Hollywood finances pirate lab
Found on The Inquirer on Monday, 19 September 2005
Hollywood has chosen speak like a pirate day to announce that six studios will be uniting to finance a multimillion-dollar research laboratory to find new ways to foil movie pirates.
The non-profit lab will be called Motion Picture Laboratories, or MovieLabs, and will start up later in the year.
It will have a budget of $30 million to spend over two years and is based on the perception the IT industry is not doing enough to tackle pirates.
MovieLabs will be looking at ways to jam camcorders, detect and block P2P transfers on campus and business networks.
It will build spyware for p2p networks and look at better ways to prevent home and personal digital networks from being tapped into by unauthorised users.
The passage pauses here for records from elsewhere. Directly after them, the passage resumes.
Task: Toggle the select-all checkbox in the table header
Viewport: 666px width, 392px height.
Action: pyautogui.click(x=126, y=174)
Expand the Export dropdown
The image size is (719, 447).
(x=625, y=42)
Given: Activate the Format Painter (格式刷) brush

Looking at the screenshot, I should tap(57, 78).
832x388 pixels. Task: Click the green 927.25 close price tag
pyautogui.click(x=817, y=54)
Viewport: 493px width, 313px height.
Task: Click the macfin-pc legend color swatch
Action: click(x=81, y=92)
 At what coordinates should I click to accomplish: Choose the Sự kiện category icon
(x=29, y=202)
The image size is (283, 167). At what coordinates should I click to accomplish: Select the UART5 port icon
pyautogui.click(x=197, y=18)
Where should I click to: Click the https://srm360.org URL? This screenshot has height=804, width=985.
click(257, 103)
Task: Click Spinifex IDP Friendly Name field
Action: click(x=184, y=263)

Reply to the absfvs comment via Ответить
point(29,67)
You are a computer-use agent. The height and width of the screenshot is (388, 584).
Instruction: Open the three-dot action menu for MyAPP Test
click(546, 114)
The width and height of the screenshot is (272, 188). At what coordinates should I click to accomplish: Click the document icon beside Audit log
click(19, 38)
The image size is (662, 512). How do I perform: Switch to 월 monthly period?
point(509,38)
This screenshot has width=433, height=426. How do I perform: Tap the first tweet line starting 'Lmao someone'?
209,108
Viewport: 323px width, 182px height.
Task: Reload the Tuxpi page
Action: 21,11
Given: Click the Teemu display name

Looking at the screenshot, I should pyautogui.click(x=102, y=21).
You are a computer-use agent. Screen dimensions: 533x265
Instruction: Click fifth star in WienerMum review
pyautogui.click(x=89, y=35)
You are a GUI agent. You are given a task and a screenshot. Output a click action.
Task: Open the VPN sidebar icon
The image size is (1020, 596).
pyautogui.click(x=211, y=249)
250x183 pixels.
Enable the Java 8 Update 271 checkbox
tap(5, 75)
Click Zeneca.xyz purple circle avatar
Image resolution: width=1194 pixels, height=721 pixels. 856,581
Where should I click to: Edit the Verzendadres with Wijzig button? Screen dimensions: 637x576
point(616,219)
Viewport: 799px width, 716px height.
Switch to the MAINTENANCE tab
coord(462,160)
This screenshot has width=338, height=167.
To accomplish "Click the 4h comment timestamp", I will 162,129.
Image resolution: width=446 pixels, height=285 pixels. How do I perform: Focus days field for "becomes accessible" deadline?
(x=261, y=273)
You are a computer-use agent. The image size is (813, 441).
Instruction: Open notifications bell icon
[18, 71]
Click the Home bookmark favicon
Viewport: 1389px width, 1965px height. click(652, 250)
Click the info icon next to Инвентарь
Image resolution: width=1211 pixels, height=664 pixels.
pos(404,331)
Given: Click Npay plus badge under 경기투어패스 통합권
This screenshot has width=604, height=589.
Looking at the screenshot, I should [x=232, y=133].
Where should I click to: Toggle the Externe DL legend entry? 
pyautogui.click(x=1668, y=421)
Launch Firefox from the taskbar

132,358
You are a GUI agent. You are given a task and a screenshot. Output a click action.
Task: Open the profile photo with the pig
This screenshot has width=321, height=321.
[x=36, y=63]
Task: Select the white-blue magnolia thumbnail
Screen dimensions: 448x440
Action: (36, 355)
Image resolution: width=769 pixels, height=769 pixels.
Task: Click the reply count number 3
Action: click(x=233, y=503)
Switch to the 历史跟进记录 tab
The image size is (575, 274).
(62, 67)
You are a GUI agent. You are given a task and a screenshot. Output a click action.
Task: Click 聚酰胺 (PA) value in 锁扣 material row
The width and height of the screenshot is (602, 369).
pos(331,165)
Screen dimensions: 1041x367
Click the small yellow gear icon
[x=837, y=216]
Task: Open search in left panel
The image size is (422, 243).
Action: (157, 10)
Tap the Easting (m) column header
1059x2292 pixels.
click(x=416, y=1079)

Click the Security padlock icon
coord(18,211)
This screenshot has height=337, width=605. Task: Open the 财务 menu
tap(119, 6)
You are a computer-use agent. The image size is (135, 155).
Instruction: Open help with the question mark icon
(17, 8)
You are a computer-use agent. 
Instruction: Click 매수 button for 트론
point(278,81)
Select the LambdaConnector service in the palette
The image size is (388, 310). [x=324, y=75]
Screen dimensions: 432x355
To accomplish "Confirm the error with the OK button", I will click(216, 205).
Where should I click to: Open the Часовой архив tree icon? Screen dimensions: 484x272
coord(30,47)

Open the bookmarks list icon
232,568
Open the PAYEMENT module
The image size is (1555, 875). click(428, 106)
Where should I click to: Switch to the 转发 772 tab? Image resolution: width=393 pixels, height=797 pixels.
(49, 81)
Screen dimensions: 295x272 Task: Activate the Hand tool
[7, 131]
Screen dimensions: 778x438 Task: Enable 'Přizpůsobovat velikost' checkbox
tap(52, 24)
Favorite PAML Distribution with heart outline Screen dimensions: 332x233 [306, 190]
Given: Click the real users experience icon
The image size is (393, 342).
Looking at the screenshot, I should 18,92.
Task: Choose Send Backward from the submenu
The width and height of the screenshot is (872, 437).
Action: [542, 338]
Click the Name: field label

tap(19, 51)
Some will never learn. Idiocy really knows no limits. Pumping $30 million into a dubious idea? If you keep in mind the (proven) fact that P2P increases revenues and that it's not stealing, you have to wonder why the industry fights something that has a positive effect. They have been unable to take advantage of their chance when P2P started; just because they are old-fashioned, greedy and short sighted. Instead, they offend consumers with limitations, faulty "copy protection", lawsuits and more. I just hope someone will sue them for the spyware they create. Or, when they try to jam camcorders with whatever-rays because it might cause cancer.